Dicevo appunto che la vicenda si apre nel porticciolo di Oggebbio dove il protagonista, giovane sfaccendato alla giuda della tozza barca di nome Tinca, io narrante della storia, si imbatte nel dottor Orimbelli. "Era un uomo sui quarant'anni, piuttosto piccolo, robusto, dal collo largo, con la testa a pera, da brachicefalo, coperta da una piantata molto rada di capelli scuri, ben pareggiati a spazzola. Pareva un giapponese e comunque un mongolo ..." Nessuno si aspetterebbe che sotto queste spoglie si celi un impenitente dongiovanni, che approfitta dell'amicizia del giovane proprietario della Tinca per scorrazzare su e giù per il lago sospinto dell'inverna e dal muscendrin, sempre alla ricerca di nuove prede femminili: la bella svizzera Germaine e la sua amica Charlotte, l'elefantiaca signora Armida, ... ed infine la linfatica cognata Matilde.

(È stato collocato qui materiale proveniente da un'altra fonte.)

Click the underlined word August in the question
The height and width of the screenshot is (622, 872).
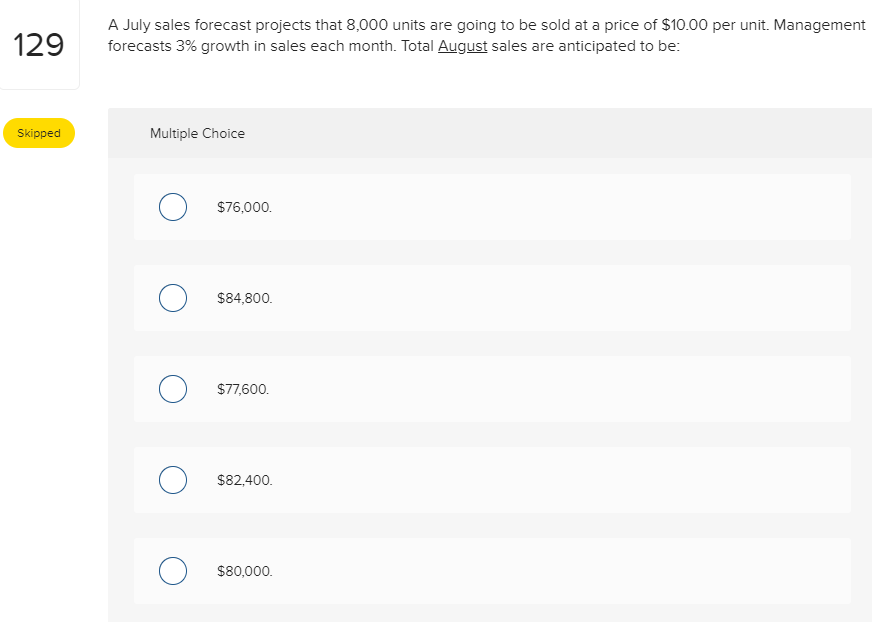(x=462, y=45)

Attorno alla sua conquista da parte dell'Orimbelli ruota tutta la seconda metà del romanzo. Matilde poco prima della guerra aveva infatti sposato l'ingegner Berlusconi, fratello dell'arcigna signora Cleofe, proprietaria dell'omonima villa a lago, nonché moglie, separata in casa, dell'Orimbelli. Ma, complice la burocrazia, il matrimonio era avvenuto solo per procura, in quanto il Berlusconi era già partito per l'Africa dove era scomparso dopo una battaglia. Siccome il matrimonio per procura non era stato consumato nel giro di sei mesi, Matilde è legalmente vedova solo a titolo di cortesia e convive con la cognata nella villa dove, dopo la fine della guerra, è rientrato anche l'Orimbelli. Qui, nella stanza occupata un tempo dal defunto Monsignor Alemanno Berlusconi, viene ospitato di tanto in tanto anche il narratore che, tra un sonno e l'altro, sente solo i tarli che rosicchiano il vestito rosso del vescovo ancora appeso nell'armadio, mentre il subdolo Orimbelli si lancia alla conquista della cognata.
L'atmosfera che si era aperta con una citazione idilliaca del lago da Piccolo mondo antico ed era proseguita come una farsa con avventure boccaccesche, si fa d'un tratto tragica: la signora Cleofe muore misteriosamente affogata nella darsena (altra citazione), mentre il marito, l'amante e l'amico sono in barca. Ecco quindi il giallo, con Chiara che si accompagna magistralmente nelle indagini della procura, fino al colpo di scena della ricomparsa del Berlusconi, vivo e vegeto nonostante la dichiarazione di morte presunta, ma "capponato". Questi non crede al suicidio per disperazione della sorella Cleofe e si mette ad indagare, fino a trovare le prove della colpevolezza dell'Orimbelli, che nel frattempo ha sposato Matilde. L'epilogo è il suicidio, questa volta vero, dell'Orimbelli: un'impiccagione alla Condé nella stanza del vescovo.
Magistrale anche l'interpretazione di Ugo Tognazzi e Ornella Muti nell'omonimo film di Dino Risi, in cui anche Chiara fa una breve comparsa come cancelliere del tribunale, quello stesso lavoro che aveva svolto per tanti anni nella vita.